人気ブログランキング | 話題のタグを見る

1876.04.12(Wed)

 今夜は夢で彼に会った。彼は実際僧院に入っていたと私に話した。
 私たちは今夜ナープルへ行くので荷物を行っている。私は行くのがいやだ!
 いつになったら、私はいつも同じ町の、同じ社交の見られる、自分の家に住まって、時々気晴らしに旅行すると言うような幸福な身の上になられることだろう?
 私が住まって、愛して、死にたいところはローマである。
 いや、聞いて下さい、私は幸福だったところに住まって、どこをも愛して、そうしてどこでも死にたくないのです。
 けれども、イタリアの、いや、むしろローマの生活は、私は好きである。それはかすかながら古代の壮大の色合いをまだとどめている。
 人はよくイタリアとイタリア人について間違った印象を持っている。
 人はイタリア人のことを貧乏で狡猾(こうかつ)で退廃しているように想像する。ところがそれは全く反対である。あなたはほかの国へ行ってみても、これほど富裕な家族とこれほどぜいたくな設備をした家屋とはめったに見いだせないでしょう。もちろん、私は貴族のことを話しているのである。

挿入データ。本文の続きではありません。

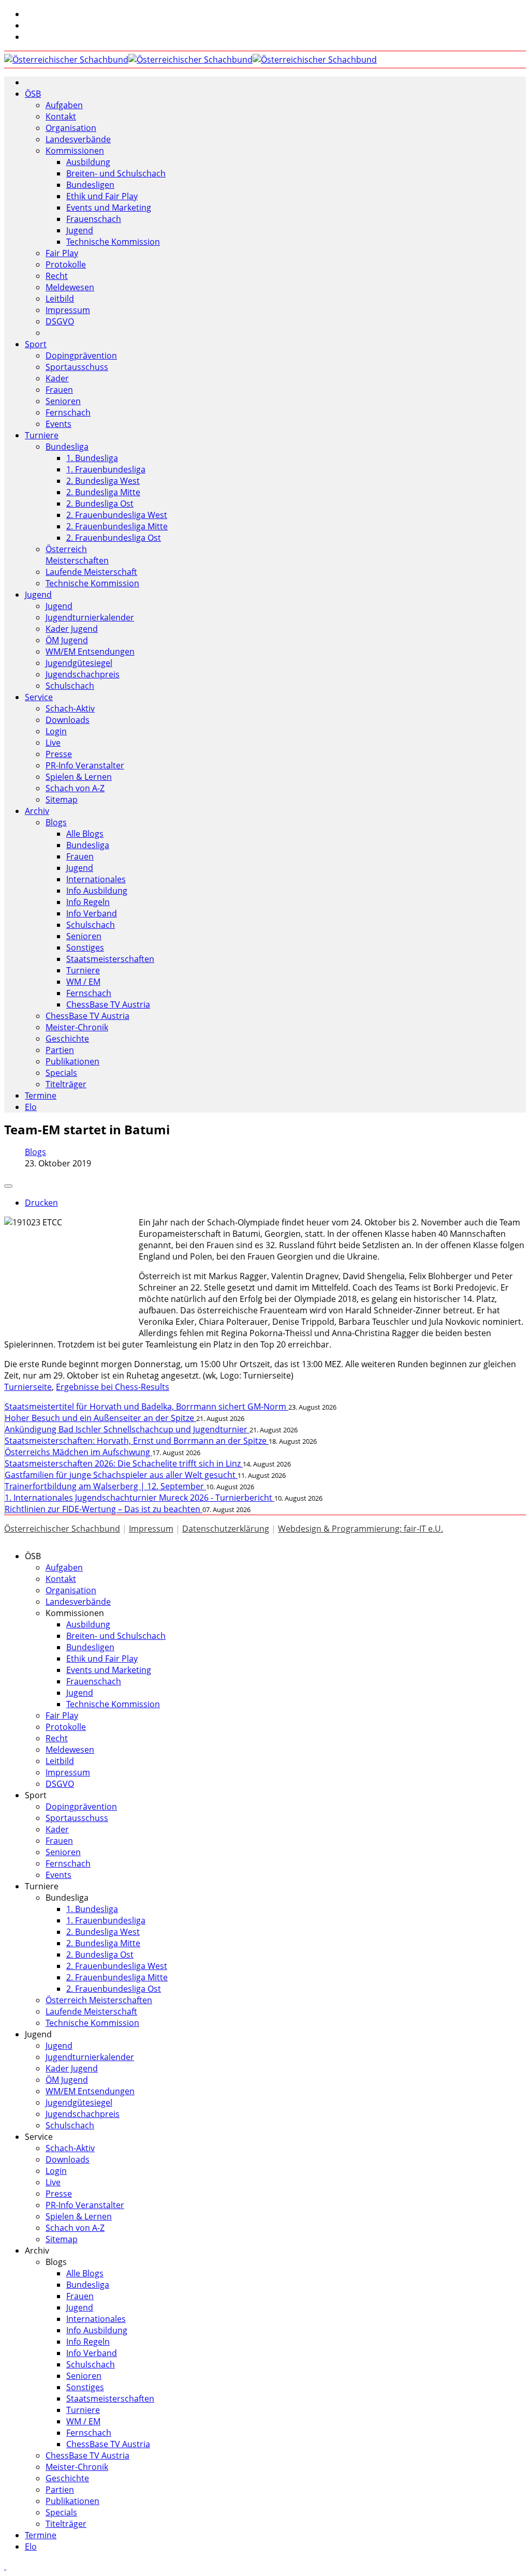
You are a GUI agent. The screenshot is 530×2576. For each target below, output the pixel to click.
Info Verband (91, 913)
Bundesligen (90, 184)
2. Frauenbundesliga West (116, 515)
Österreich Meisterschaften (77, 554)
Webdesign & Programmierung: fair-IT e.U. (360, 1528)
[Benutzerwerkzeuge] (8, 1186)
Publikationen (72, 1061)
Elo (31, 1107)
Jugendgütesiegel (79, 663)
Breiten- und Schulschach (116, 173)
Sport (36, 344)
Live (53, 742)
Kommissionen (75, 150)
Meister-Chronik (77, 1027)
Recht (57, 276)
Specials (61, 1072)
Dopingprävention (81, 355)
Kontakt (61, 116)
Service (39, 697)
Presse (59, 754)
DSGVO (60, 321)
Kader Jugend (72, 628)
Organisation (71, 128)
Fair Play (62, 253)
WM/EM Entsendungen (90, 651)
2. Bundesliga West (103, 480)
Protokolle (66, 264)
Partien (60, 1050)
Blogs (56, 822)
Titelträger (66, 1084)
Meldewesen (70, 287)
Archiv (37, 811)
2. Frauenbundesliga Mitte (117, 526)
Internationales (96, 879)
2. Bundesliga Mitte (103, 492)
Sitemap (62, 799)
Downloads (68, 720)
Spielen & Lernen (79, 776)
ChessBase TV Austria (108, 1004)
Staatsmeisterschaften (110, 959)
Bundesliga (67, 446)
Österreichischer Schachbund (62, 1528)
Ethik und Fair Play (102, 196)
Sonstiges (85, 947)
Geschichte (67, 1038)
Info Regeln (88, 902)
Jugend (79, 230)
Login (56, 731)
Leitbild (60, 298)
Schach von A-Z (75, 788)
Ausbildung (88, 162)
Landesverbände (78, 139)
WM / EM (83, 981)
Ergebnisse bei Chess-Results (112, 1387)
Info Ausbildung (96, 890)
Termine (40, 1095)
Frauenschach (93, 219)
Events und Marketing (108, 207)
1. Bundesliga (92, 458)
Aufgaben (64, 105)
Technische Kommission (113, 241)
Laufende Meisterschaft (91, 572)
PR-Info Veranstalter (85, 765)
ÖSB (33, 93)
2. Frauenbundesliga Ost (113, 537)
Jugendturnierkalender (90, 617)
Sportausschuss (77, 367)
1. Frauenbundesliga (105, 469)
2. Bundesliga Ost (100, 503)
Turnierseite (28, 1387)
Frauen (59, 389)
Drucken (41, 1202)
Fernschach (68, 412)
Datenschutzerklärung (225, 1528)
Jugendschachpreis (83, 674)
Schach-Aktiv (70, 708)
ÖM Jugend (67, 640)
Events (58, 424)
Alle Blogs (85, 833)
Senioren (63, 401)
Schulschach (70, 685)
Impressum (68, 310)
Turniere (41, 435)
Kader (57, 378)
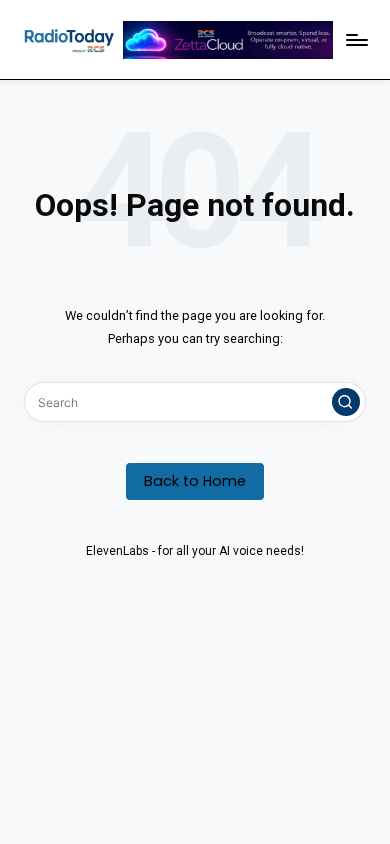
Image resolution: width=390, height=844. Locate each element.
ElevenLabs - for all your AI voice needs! (195, 551)
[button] (346, 402)
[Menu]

 ローマは法王の下においてそれ自身で一個の都市であり、またその状態において世界の主権であった。そのときあらゆるローマの貴族は小国王のごとくであって、昔と同じように宮廷をも持っており、人民をも持っていた。この制度からローマの家族の尊厳が生じている。けれどもこれから2時代もたつと、尊厳もなければ富もなくなるだろう。なぜと言うに、ローマは王国の法令に従わねばならぬので今にナープルやミランやその他のイタリアの都市のようになるであろうから。
 大きな財産は分割され、博物館や絵画陳列所は政府の手に買収せされ、ローマの貴族は小平民と変形して、ちょうど古い芝居の外とうでその窮乏を覆い隠すごとくに、立派な名前だけで覆い包まれるようになるであろう。そうして、以前ははなはだ尊敬されていたその立派な名前が泥の中へ引きずり落とされることになって、国王だけがすべての貴族を足の下に踏みにじって自分一人が偉大になろうと決心したときには、彼はたちまち、人民と王との中間に何者もないようなところにどんな国家があるだろうと言うことを明らかに知るであろう。
 ちょっとフランスを見なさい。
 けれどもイギリスを見なさい。イギリスには自由もあれば幸福もあります。あなたは言うでしょう。しかしイギリスにだって不幸はたくさんあるじゃありませんか! なるほど。けれども、全体としてイギリスの国民は一番幸福です。私はイギリスの商売の繁栄を言っているのではなく、ただ内生活のことを言ってるだけなのです。
 共和制をその国に欲する人があるならば、まず自分の家からそうしてみるとよい!
 私が極めてわずかな理解と単なる一私見ほか持っていないことについてはこのくらいでたくさんだと思う。
 ピエトロはローマへ帰ってきて私がいないのを発見すると何と言うだろう? きっとほえたてるだろう。なおと悪い。それは私のせいではない。